Self-deploy Dify + Xinference / Ollama

This tutorial will show how to build your own RAG: deploy Dify + Xinference/Ollama in local server.

What is Dify?

Check Environment

  • NVIDIA Driver version >= 550
  • CUDA version >= 12.4
  • Docker version >= 19.03 (recommend > 25)
  • Docker Compose version >= 1.28 (recommend > v2)
  • NVIDIA Container Toolkit

Check Docker and Docker

# Check Docker and Docker Compose version
docker --version
docker compose version

# Check if docker is running normally
systemctl status docker
Bash

(Optional) Change root directory of Docker data

Make sure there is enough space for Docker as the you will pull images from Docker and the images size is usually large.

# Check current Docker root directory
docker info | grep "Docker Root Dir"
Bash

Edit /etc/docker/daemon.json, (if not exists, then create one). Modify the data-root path then save:

# vi /etc/docker/daemon.json
{
  "data-root": "/new/path/to/docker/data"
}
ShellScript

Save and restart Docker service to reload the config:

sudo systemctl restart docker
Bash

Verify if it is effective, the output should be the path you set:

docker info | grep "Docker Root Dir"
Bash

NVIDIA Container Toolkit

Enable Docker container to use GPU. If skip this step, you might not able to access GPU resources inside your container.

NVIDIA Installation guide could be found here.

Install and config Dify

Dify installation guide could be found here. Below I use source code from Github and Docker compose to start the services as it is the easiest way to deploy, and even upgrade in the future.

Download source code from Github, or clone the source code:

git clone https://github.com/langgenius/dify.git
Bash

Go to dify/docker, and modify the config if it needs. The environment variables explanation could be found here.

# Copy the environment config
cp .env.example .env

# Modify the config file
vi .env
Bash

Usually I will change the service port instead of using the default port, and you will use this port to log in later:

Stay at dify/docker, and start Dify:

# -d means let container run in the backend
docker compose up -d
Bash

Now you can login Dify with https://ip:port. You need to set up admin account when first log in.

[OPTION 1] Install and config Xinference

Install Xinference

Official guideline could be found here. Recommend using Docker image. It is the easiest way to deploy, though it would takes some time to pull the image from dockerhub or Aliyun.

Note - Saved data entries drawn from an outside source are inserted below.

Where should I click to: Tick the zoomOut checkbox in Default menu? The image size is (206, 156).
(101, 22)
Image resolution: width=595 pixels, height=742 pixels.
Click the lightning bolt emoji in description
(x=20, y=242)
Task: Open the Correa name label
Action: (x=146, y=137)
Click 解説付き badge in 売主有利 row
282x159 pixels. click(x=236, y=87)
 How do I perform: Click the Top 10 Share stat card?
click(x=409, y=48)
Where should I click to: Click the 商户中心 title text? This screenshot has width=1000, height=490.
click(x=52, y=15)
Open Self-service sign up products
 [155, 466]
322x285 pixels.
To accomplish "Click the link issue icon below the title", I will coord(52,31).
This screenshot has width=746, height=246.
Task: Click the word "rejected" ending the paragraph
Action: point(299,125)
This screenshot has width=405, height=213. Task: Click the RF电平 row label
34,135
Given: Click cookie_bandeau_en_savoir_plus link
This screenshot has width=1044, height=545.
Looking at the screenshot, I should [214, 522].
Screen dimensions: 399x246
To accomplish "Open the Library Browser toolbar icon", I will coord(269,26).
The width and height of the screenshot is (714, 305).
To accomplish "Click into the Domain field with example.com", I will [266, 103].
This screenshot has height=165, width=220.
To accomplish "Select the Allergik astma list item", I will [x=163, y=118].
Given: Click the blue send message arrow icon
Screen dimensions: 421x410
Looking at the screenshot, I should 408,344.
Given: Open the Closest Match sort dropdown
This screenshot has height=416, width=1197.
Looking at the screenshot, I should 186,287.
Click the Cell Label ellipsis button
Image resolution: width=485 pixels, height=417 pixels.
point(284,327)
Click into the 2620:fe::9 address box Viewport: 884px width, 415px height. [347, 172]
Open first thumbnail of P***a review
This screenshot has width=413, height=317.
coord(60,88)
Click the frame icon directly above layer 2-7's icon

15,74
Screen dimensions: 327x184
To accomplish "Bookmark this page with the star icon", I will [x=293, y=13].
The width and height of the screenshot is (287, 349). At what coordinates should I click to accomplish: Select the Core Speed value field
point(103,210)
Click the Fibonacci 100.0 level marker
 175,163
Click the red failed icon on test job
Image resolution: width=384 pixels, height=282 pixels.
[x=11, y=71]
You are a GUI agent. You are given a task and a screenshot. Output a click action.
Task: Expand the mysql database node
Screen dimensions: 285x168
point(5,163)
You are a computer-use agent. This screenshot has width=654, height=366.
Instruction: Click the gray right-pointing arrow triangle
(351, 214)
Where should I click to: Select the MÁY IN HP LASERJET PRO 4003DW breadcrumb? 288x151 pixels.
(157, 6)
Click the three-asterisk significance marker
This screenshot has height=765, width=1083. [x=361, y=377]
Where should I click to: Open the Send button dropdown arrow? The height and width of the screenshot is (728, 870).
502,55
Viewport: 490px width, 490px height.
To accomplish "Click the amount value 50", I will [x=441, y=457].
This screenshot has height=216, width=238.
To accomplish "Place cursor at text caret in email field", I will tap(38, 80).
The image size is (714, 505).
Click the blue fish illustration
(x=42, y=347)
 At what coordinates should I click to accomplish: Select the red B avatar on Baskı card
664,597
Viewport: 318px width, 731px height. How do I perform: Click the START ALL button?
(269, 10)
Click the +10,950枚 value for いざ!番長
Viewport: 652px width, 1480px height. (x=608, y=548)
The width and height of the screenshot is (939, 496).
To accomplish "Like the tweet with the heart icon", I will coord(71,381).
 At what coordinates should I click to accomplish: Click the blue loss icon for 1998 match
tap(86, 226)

# pull image from Dockerhub
docker pull xprobe/xinference:latest

# pull image from Aliyun
docker pull registry.cn-hangzhou.aliyuncs.com/xprobe_xinference/xinference:latest
Bash

Choose the latest version should be fine. Usually I use gpu, so skip the option -cpu.

Start Xinference

Use Docker run command to start the container.

docker run -d \
  -v /opt/xinference:/root/.xinference \
  -v /opt/huggingface:/root/.cache/huggingface \
  -v /opt/modelscope:/root/.cache/modelscope \
  -p 9997:9997 \
  --gpus all \
  xprobe/xinference:latest \
  xinference-local -H 0.0.0.0

# Param explanation
docker run \
  # Run in backend
  -d \
  # Home path, where the logs saved
  -v /your/home/path/.xinference:/root/.xinference \
  # Your local model files, download from huggingface or modelscope
  -v /your/huggingface/path:/root/.cache/huggingface \
  -v /your/modelscope/path:/root/.cache/modelscope \
  # <HostPort>:<ContainerPort>
  -p 9997:9997 \
  # Access all gpus, or specific one or more gpus
  --gpus all \
  # Docker image name and version
  xprobe/xinference:v<version>\
  # Can be accessed from external systems through <IP>:<PORT>
  xinference-local -H 0.0.0.0
  
Bash

Register model

You can launch model online (it will download models directly). Or you can register your local models. Here I will show the second way.

Specifications of the models could be found here.

For example, I have downloaded below model files from Huggingface and uploaded to the server:

  • (LLM) THUDM/glm-4-9b-chat
  • (Embedding) BAAI/bge-large-zh-v1.5
  • (Rerank) BAAI/bge-reranker-large

Register LLM:

Register embedding model:

Register rerank model:

Launch model

For example, launch LLM:

[OPTION 2] Install and config Ollama

Download guideline is here.

Some frequently used command:

# run ollama in backend
ollama serve

# show model list
ollama list

# show running models
ollama ps

# pull model
ollama pull [ModelName]
Bash

Integrate Xinference/Ollama in Dify

Login Dify, go to Settings – Model Provider, then install Ollama :

Add your model here, then able to use it in Dify workflow:

FAQ

Already installed Docker and Docker Compose, but systemctl status docker got error.

It might be due to a version mismatch between the Docker client and Docker CE.
Follow the Docker’s guideline to reinstall.

Could not find model when register model.

The model path should be the directory of your container, not the one of your host.